What the exercise asks:
Begin with the first line below and retype each line exactly through the line containing "[Best Jobs for". Any pictures are to be left out.

Stored items:

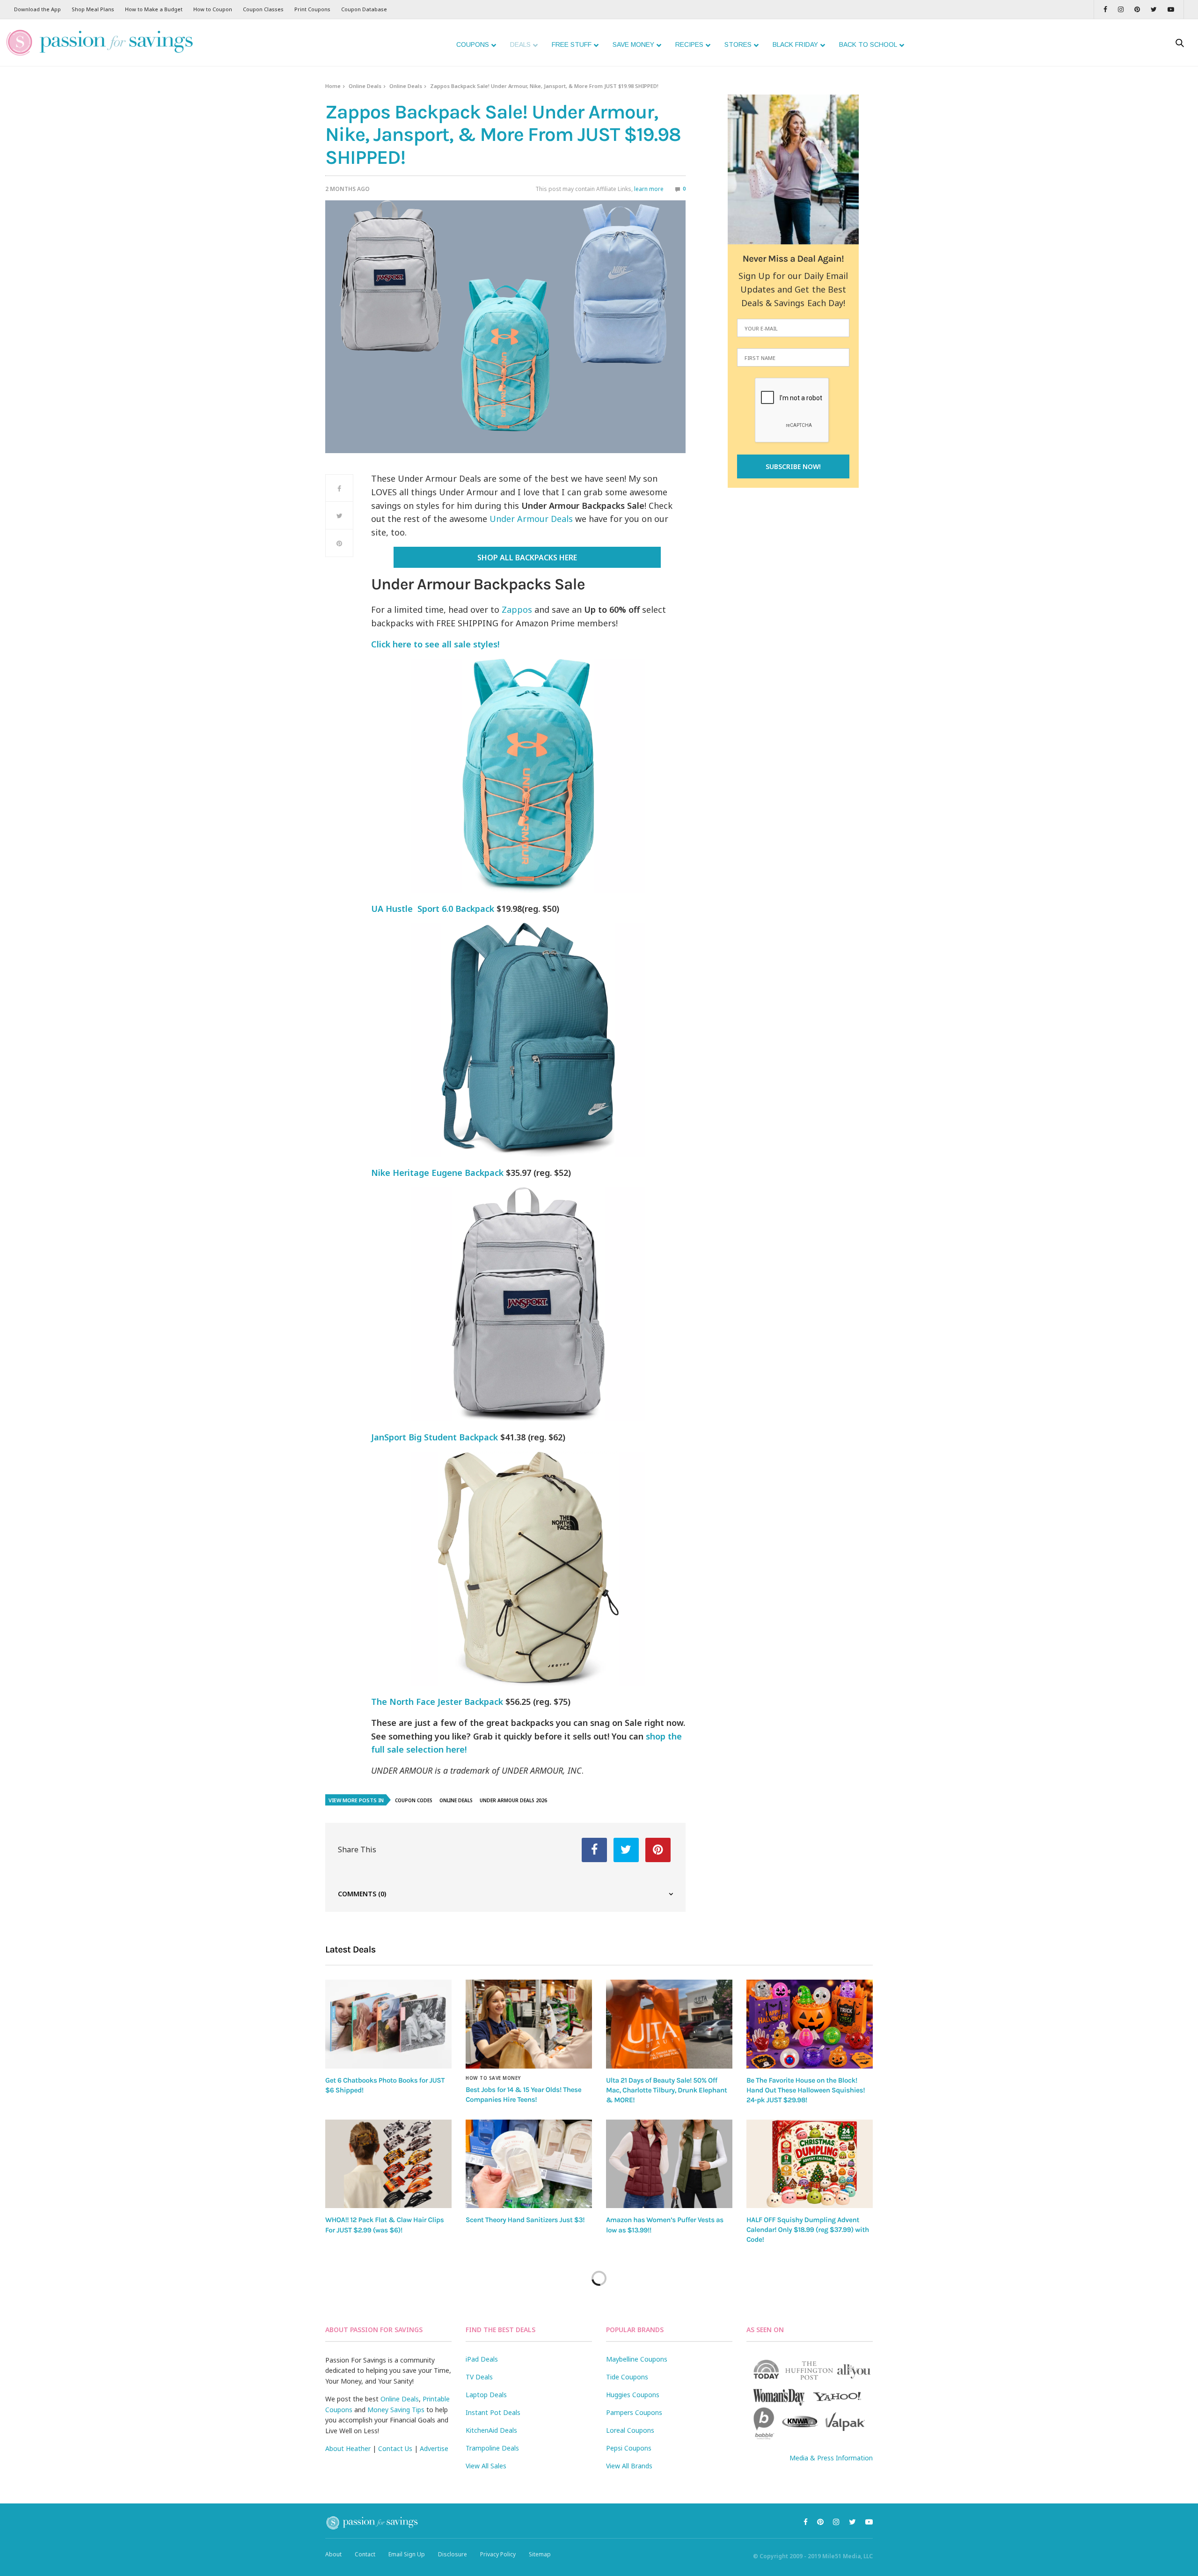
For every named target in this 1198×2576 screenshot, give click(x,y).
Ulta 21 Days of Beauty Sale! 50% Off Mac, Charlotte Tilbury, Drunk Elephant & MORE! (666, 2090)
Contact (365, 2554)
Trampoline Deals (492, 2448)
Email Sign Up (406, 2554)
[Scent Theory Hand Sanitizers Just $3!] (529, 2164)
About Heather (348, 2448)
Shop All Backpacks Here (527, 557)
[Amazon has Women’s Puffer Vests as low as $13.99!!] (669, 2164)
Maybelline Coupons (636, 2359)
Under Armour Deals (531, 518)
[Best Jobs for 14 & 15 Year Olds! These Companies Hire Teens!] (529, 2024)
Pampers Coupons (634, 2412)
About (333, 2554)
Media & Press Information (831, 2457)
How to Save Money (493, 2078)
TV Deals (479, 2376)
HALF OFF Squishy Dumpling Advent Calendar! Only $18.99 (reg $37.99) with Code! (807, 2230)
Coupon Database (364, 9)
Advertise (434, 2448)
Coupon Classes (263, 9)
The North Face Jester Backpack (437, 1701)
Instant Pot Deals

Solution:
For every named target in this 1198×2576 screenshot, give click(x,y).
Ulta 21 Days of Beauty Sale! 50% Off Mac, Charlotte Tilbury, Drunk Elephant & MORE! (666, 2090)
Contact (365, 2554)
Trampoline Deals (492, 2448)
Email Sign Up (406, 2554)
[Scent Theory Hand Sanitizers Just $3!] (529, 2164)
About Heather (348, 2448)
Shop All Backpacks Here (527, 557)
[Amazon has Women’s Puffer Vests as low as $13.99!!] (669, 2164)
Maybelline Coupons (636, 2359)
Under Armour Deals (531, 518)
[Best Jobs for 14 & 15 Year Olds! These Companies Hire Teens!] (529, 2024)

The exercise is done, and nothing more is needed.